STATED EXERCISE
Output the items below verbatim, from the line containing "Task: Click the red -2,368 shear value label" to the line containing "[x=1333, y=44]", inclusive of both.

RECORDED DATA
-- -- --
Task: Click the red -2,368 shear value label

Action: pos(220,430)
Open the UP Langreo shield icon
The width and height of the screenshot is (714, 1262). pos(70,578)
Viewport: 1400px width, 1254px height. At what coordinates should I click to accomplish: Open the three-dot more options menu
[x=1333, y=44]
-- -- --
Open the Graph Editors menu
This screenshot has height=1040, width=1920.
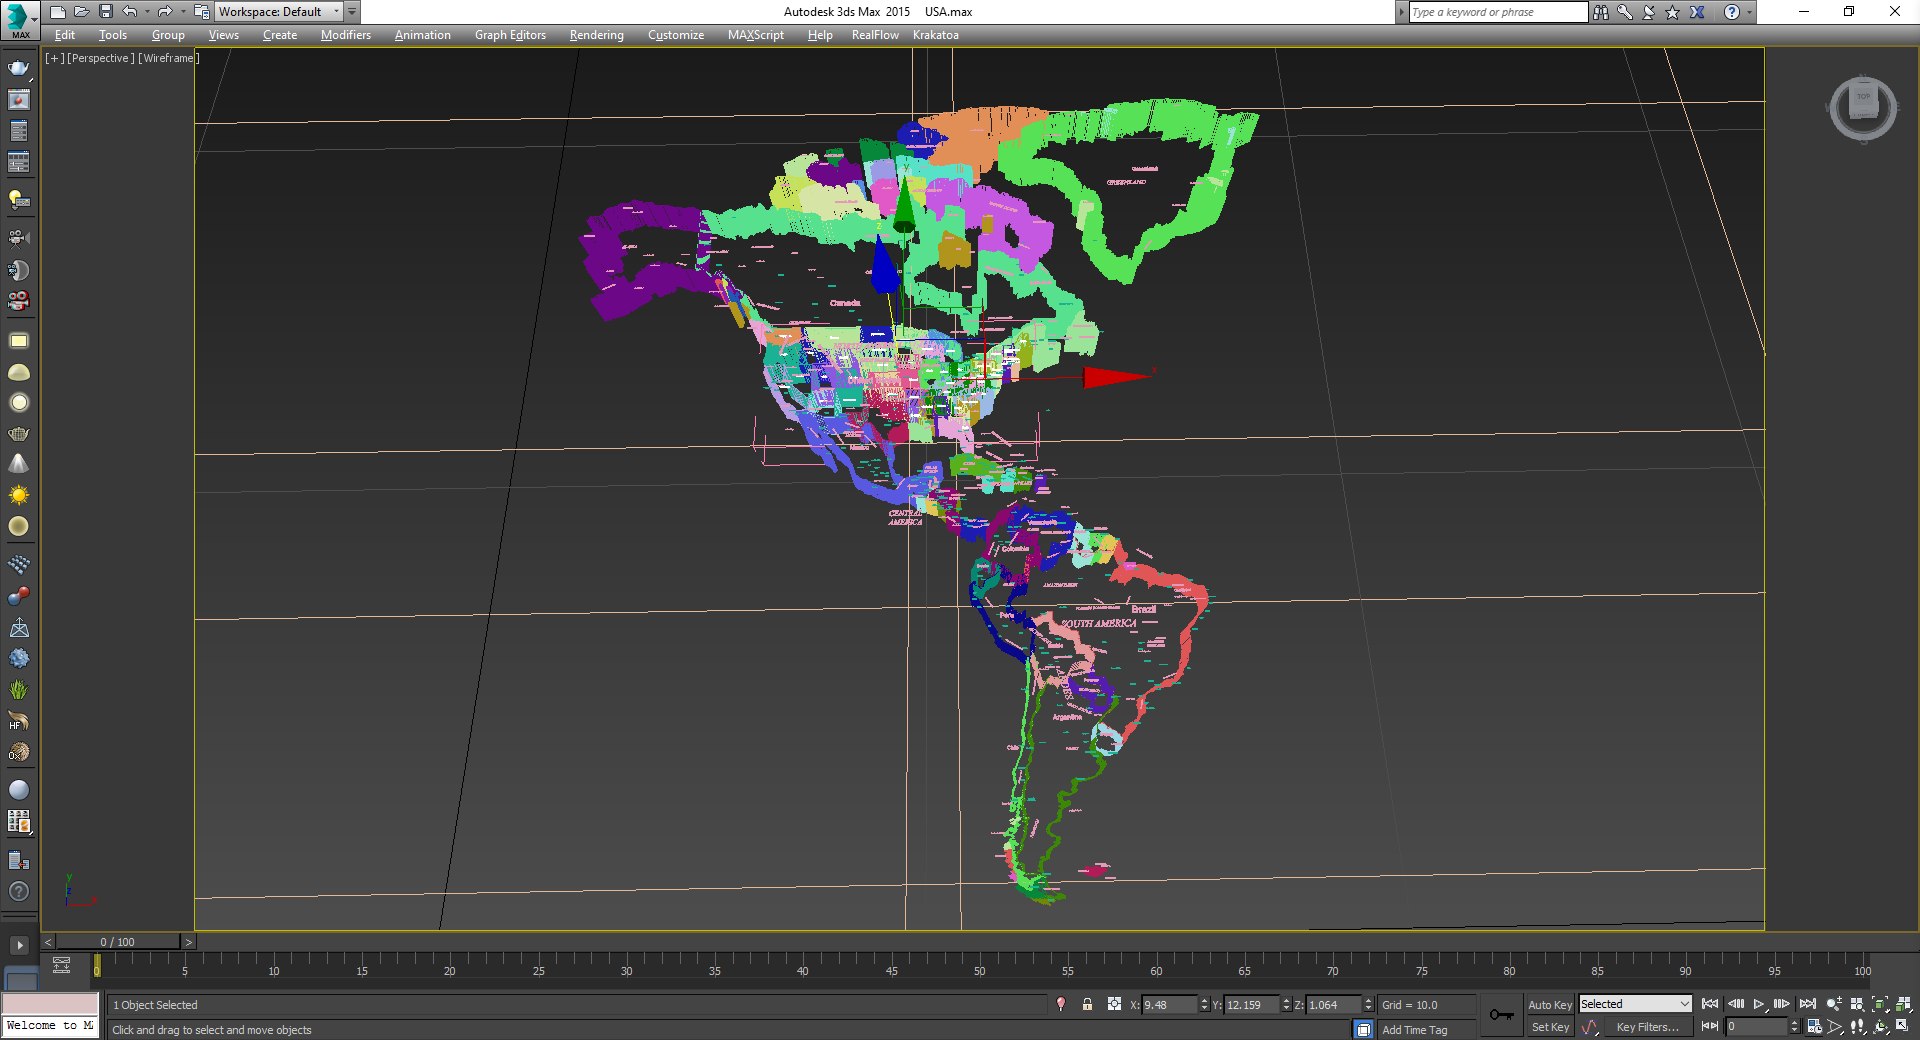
-- -- --
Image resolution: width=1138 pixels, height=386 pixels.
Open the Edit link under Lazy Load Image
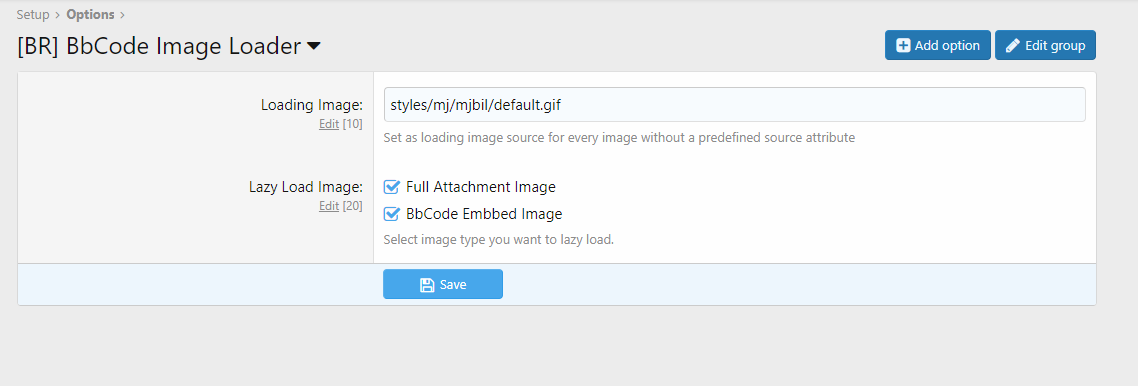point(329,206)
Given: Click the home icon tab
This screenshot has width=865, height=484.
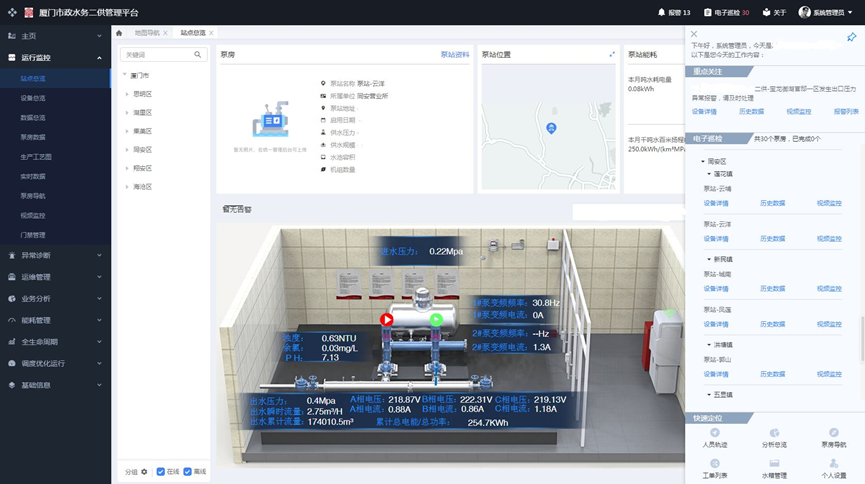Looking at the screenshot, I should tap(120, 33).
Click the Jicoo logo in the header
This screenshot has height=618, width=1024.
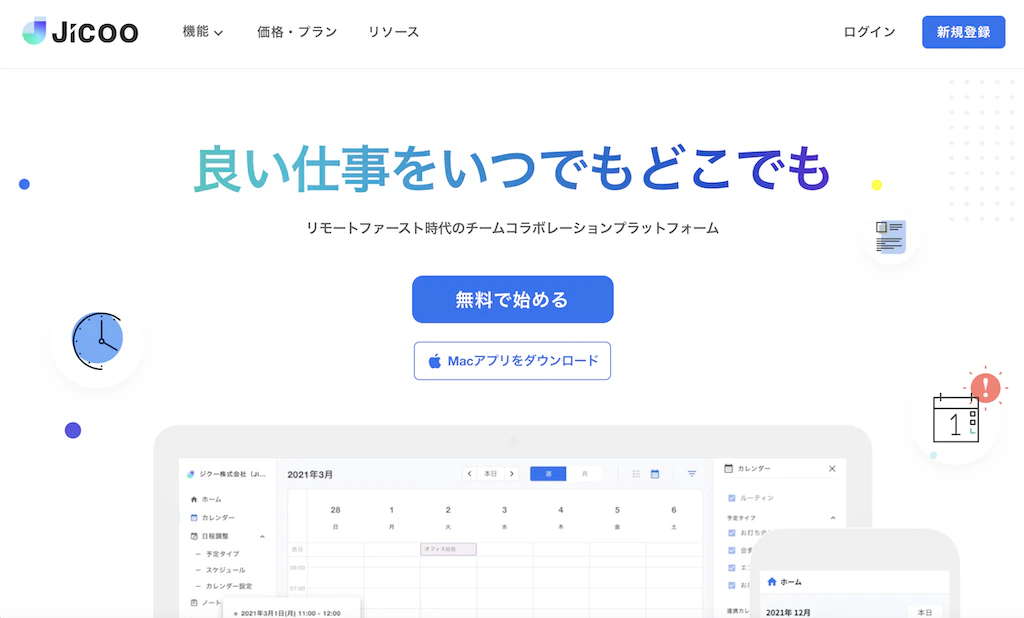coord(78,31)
-- -- --
COMPLETE RESPONSE
Task: Click the red -2,368 shear value label

Action: pos(220,430)
Open the UP Langreo shield icon
The width and height of the screenshot is (714, 1262). pos(70,578)
Viewport: 1400px width, 1254px height. At what coordinates should I click to accomplish: Open the three-dot more options menu
[x=1333, y=44]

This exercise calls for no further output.